___ The input

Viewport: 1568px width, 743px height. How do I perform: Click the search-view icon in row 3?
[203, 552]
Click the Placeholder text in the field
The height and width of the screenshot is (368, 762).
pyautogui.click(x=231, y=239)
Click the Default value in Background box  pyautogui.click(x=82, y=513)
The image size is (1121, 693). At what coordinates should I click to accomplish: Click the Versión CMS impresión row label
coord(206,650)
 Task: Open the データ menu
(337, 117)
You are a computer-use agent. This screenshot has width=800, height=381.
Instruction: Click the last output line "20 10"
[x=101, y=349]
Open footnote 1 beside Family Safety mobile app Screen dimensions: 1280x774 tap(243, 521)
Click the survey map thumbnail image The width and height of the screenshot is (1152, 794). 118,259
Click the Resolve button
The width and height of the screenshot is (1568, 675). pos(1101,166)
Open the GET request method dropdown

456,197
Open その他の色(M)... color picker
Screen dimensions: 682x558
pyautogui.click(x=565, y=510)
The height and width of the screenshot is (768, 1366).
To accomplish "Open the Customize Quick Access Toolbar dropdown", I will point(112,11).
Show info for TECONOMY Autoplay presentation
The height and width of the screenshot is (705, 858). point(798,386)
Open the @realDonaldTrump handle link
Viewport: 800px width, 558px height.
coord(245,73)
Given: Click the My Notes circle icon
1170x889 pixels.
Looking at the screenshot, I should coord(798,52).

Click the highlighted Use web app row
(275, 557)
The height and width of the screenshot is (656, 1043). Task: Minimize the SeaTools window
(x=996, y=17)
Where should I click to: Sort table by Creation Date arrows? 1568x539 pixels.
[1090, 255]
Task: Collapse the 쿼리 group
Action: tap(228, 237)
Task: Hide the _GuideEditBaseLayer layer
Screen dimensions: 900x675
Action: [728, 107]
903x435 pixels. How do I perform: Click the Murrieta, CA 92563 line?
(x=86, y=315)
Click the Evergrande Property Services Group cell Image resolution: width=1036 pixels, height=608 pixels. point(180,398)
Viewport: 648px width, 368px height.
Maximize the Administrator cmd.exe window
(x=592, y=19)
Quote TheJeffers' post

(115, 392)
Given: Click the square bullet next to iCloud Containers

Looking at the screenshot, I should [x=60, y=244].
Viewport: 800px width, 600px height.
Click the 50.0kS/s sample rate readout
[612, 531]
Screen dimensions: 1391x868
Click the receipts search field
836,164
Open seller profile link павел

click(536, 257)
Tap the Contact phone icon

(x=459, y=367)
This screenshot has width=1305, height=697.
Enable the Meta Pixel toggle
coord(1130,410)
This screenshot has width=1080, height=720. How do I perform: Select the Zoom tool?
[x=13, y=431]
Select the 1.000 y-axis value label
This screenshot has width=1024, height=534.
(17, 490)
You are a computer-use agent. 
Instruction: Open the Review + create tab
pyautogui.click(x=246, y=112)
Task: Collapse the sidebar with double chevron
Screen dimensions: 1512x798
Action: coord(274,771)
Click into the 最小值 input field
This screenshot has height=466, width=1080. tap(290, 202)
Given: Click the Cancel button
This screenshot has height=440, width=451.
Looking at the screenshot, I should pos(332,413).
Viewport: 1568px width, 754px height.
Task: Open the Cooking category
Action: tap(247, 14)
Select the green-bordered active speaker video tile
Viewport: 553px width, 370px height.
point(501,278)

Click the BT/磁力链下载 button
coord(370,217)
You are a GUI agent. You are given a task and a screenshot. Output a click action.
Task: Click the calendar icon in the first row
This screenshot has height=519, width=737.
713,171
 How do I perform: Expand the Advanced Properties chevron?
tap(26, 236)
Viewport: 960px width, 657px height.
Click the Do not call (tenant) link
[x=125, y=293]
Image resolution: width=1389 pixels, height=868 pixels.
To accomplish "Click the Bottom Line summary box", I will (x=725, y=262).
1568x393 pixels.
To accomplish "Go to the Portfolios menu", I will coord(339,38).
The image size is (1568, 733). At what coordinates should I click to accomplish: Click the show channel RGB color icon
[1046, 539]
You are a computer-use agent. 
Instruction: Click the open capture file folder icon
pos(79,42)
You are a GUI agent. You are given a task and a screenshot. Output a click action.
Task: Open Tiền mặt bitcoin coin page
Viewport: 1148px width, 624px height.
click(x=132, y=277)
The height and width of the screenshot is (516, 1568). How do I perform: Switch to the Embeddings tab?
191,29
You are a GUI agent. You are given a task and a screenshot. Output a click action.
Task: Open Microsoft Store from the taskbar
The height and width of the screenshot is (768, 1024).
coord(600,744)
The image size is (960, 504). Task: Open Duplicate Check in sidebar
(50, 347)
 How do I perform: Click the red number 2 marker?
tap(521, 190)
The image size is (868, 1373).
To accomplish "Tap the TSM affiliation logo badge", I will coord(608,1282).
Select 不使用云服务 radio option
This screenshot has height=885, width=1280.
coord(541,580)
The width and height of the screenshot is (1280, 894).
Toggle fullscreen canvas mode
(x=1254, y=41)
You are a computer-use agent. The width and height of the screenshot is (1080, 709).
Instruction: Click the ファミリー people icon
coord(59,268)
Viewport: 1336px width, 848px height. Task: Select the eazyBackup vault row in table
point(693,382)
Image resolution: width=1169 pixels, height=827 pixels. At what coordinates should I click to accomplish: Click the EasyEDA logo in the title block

______

Your task -> In the records above, find each line holding "resolution" and copy it.

Task solution ->
Click the Evergrande Property Services Group cell Image resolution: width=1036 pixels, height=608 pixels. point(180,398)
Image resolution: width=1389 pixels, height=868 pixels.
Image resolution: width=1169 pixels, height=827 pixels. At what coordinates should I click to accomplish: Click the EasyEDA logo in the title block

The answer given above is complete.